§ **EXERCISE AIM**
Copy, word for word, the rows from the line containing "View Wind warning for Medicine Hat row" through the line containing "click(920, 62)", including both of those lines.
----------
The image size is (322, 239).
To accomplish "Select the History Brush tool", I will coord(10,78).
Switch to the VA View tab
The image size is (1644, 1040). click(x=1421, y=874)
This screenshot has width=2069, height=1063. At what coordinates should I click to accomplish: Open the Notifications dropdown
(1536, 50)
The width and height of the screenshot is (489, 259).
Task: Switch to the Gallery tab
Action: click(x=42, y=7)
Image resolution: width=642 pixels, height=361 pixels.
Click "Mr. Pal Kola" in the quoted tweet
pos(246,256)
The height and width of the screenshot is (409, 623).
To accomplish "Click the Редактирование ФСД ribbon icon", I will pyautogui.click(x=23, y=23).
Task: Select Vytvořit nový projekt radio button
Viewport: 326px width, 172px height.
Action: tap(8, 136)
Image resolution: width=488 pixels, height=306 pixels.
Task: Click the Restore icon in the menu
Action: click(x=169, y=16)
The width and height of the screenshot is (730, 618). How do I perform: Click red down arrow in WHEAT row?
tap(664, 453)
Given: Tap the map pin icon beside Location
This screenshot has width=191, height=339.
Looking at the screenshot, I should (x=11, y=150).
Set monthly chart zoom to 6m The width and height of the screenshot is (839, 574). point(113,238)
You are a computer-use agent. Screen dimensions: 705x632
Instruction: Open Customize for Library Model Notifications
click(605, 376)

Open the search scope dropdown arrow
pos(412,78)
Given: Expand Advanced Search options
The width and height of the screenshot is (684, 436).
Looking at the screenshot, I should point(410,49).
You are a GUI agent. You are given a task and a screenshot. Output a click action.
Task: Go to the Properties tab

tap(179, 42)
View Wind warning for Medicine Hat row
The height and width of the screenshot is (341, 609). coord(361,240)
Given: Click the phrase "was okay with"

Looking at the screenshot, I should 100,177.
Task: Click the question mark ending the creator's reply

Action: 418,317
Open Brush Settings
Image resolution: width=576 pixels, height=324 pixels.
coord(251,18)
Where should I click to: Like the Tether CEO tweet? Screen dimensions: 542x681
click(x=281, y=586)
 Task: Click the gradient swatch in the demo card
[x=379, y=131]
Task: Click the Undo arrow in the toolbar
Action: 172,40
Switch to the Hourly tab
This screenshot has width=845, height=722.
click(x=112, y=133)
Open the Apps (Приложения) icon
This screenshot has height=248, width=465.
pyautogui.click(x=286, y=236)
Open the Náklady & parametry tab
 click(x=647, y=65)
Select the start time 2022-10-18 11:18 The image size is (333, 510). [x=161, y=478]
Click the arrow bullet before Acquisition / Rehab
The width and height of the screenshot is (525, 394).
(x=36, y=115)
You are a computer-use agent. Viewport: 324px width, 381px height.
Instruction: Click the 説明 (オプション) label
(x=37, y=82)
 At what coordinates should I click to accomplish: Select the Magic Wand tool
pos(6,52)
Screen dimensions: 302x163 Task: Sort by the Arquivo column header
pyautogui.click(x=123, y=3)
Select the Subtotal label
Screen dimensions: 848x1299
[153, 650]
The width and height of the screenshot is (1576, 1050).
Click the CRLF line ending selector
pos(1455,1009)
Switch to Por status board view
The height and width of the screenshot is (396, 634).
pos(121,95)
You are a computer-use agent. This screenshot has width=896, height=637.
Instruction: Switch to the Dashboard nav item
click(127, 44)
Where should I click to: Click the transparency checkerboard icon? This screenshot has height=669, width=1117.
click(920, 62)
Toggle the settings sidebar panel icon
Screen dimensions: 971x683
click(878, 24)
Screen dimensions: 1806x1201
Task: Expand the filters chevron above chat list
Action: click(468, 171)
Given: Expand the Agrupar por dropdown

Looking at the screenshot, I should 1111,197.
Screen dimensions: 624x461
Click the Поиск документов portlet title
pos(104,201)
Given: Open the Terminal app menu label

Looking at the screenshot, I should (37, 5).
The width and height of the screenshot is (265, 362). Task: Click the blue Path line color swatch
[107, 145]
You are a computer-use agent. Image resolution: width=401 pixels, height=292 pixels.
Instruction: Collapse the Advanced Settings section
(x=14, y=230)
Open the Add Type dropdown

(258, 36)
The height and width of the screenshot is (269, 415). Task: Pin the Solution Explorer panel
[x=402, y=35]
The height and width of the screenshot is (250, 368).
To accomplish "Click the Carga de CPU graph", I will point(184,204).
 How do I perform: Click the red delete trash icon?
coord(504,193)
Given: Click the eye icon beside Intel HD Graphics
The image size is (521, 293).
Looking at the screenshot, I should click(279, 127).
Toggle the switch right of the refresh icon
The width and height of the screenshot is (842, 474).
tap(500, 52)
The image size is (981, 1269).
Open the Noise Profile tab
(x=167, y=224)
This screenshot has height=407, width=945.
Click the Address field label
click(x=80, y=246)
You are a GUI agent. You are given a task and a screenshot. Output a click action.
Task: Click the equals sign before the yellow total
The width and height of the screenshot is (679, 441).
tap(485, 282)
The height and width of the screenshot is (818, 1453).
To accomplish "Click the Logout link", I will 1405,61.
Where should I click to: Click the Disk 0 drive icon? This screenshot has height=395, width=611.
----------
§ **RESPONSE TO THIS TASK**
View Wind warning for Medicine Hat row
The height and width of the screenshot is (341, 609). coord(361,240)
Given: Click the phrase "was okay with"

Looking at the screenshot, I should 100,177.
Task: Click the question mark ending the creator's reply

Action: 418,317
Open Brush Settings
Image resolution: width=576 pixels, height=324 pixels.
coord(251,18)
Where should I click to: Like the Tether CEO tweet? Screen dimensions: 542x681
click(x=281, y=586)
 Task: Click the gradient swatch in the demo card
[x=379, y=131]
Task: Click the Undo arrow in the toolbar
Action: 172,40
Switch to the Hourly tab
This screenshot has width=845, height=722.
click(x=112, y=133)
Open the Apps (Приложения) icon
This screenshot has height=248, width=465.
pyautogui.click(x=286, y=236)
Open the Náklady & parametry tab
 click(x=647, y=65)
Select the start time 2022-10-18 11:18 The image size is (333, 510). [x=161, y=478]
Click the arrow bullet before Acquisition / Rehab
The width and height of the screenshot is (525, 394).
(x=36, y=115)
You are a computer-use agent. Viewport: 324px width, 381px height.
Instruction: Click the 説明 (オプション) label
(x=37, y=82)
 At what coordinates should I click to accomplish: Select the Magic Wand tool
pos(6,52)
Screen dimensions: 302x163 Task: Sort by the Arquivo column header
pyautogui.click(x=123, y=3)
Select the Subtotal label
Screen dimensions: 848x1299
[153, 650]
The width and height of the screenshot is (1576, 1050).
Click the CRLF line ending selector
pos(1455,1009)
Switch to Por status board view
The height and width of the screenshot is (396, 634).
pos(121,95)
You are a computer-use agent. This screenshot has width=896, height=637.
Instruction: Switch to the Dashboard nav item
click(127, 44)
Where should I click to: Click the transparency checkerboard icon? This screenshot has height=669, width=1117.
click(920, 62)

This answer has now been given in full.